You also decide when to invest in a syndicated property, but the higher minimum investment creates some timing risk. You might be able to make multiple purchases within the same syndicate, but only until the syndicate is fully subscribed. Therefore, DCA investing is usually not available for crowdfunding syndicates.

Diversification

REIT shares are backed by a portfolio of hundreds of properties, providing instant diversification, albeit in usually just one real estate segment (multifamily, office, retail, etc.). Syndicate crowdfunding involves one property at a time. You would need to buy at least 15 properties to start approaching a diversified portfolio.

Involvement

Both investment types are passive. Your job is to collect your dividends. However, with a REIT, you have no control over the assets owned. With crowdfunding, you select your investment properties, but once again have no say in their operations.

Leverage

Both types are leveraged to the extent that the underlying properties are financed through debt, typically at least 60%. You can further leverage REIT shares by purchasing on margin. You also could borrow the money for a crowdfunding investment, and therefore achieve even higher leverage.

Risk

With REIT shares, diversification limits your risk, although you are exposed to the REIT’s management risk. REIT shares trade with the ups and downs of the market. Crowdfunded properties are not diversified unless you own quite a few of them. You also bear the risk that the sponsor has the expertise to successfully manage the property. On the other hand, if you properly vet your investments, you can expect steady rental income regardless of market volatility.

Efficiency

Both types are similar in terms of efficiency. In both cases, expenses reduce the net income you receive. REIT corporations are profit-making concerns, so you are paying for that. In a syndicate, certain fees go to the sponsor and to the crowdfunding platform, and this reduces your net income.

Liquidity

Publicly traded REIT shares are easy to buy and sell. Non-traded REITs are harder to sell, and private REIT shares are illiquid — you must hold them at least one year before you can publicly sell them. The same is true of crowdfunded shares. Furthermore, you might have trouble finding a buyer for the shares after the year expires, since these are unlisted securities.

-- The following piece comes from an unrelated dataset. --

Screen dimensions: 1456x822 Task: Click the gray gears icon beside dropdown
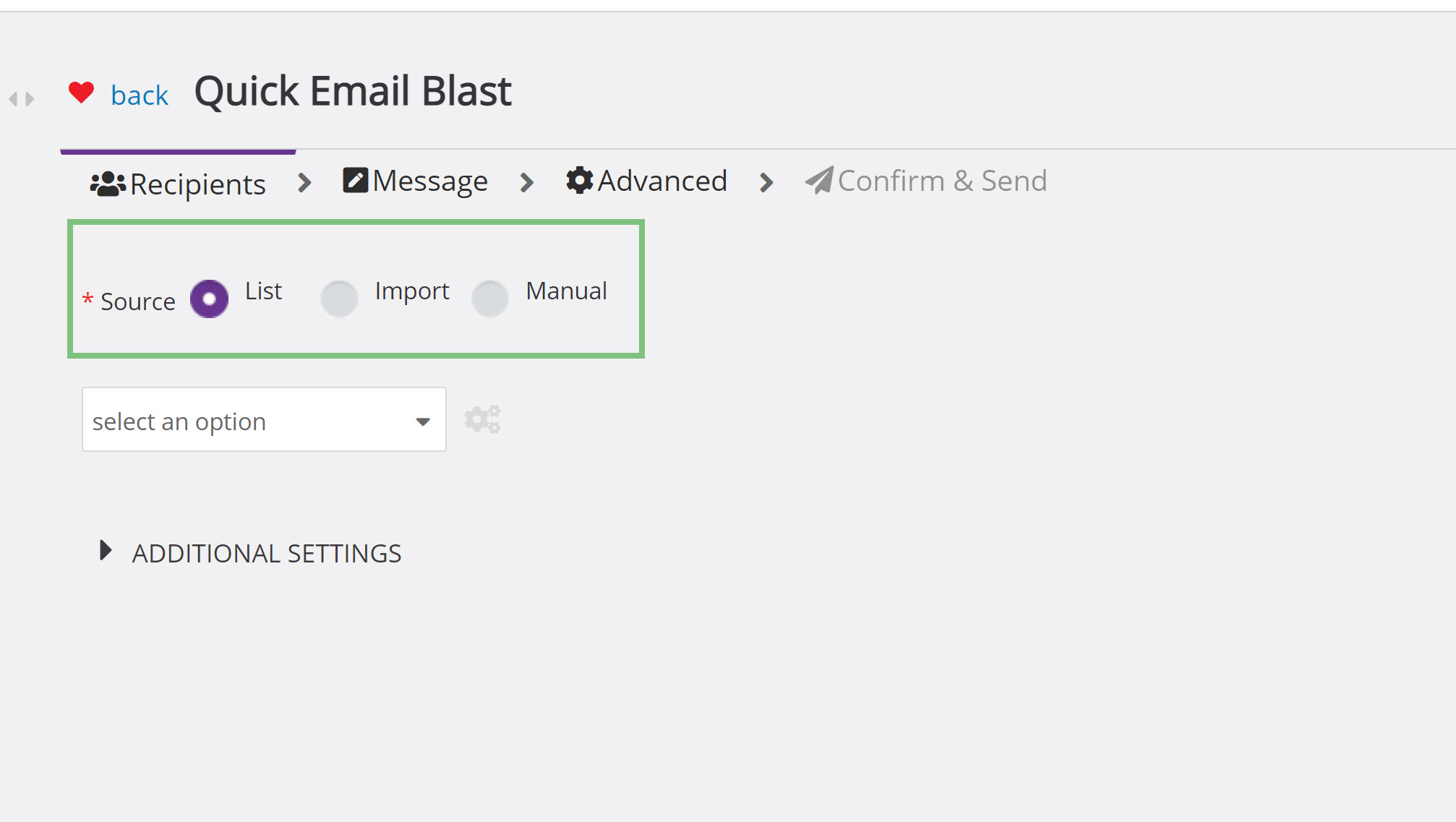[x=482, y=419]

One other aspect of liquidity affects crowdfunded properties. Normally, the sponsor seeks to sell the property after a specified holding period, and a part of the investment’s return of principal and total return are the proceeds from the sale. However, there is no guarantee a buyer will be found when sought, or that the price will result in a capital gain.

Summary

REIT investing makes sense when you prefer to leave property selection to the REIT company. Real estate crowdfunding is better suited for those who want active selection of passive investments. REIT shares are far more liquid and have a lower minimum investment. Crowdfunding gives you the opportunity to find and invest in properties that will return more than will REIT shares, but you’ll need expertise to find the best crowdfunding deals.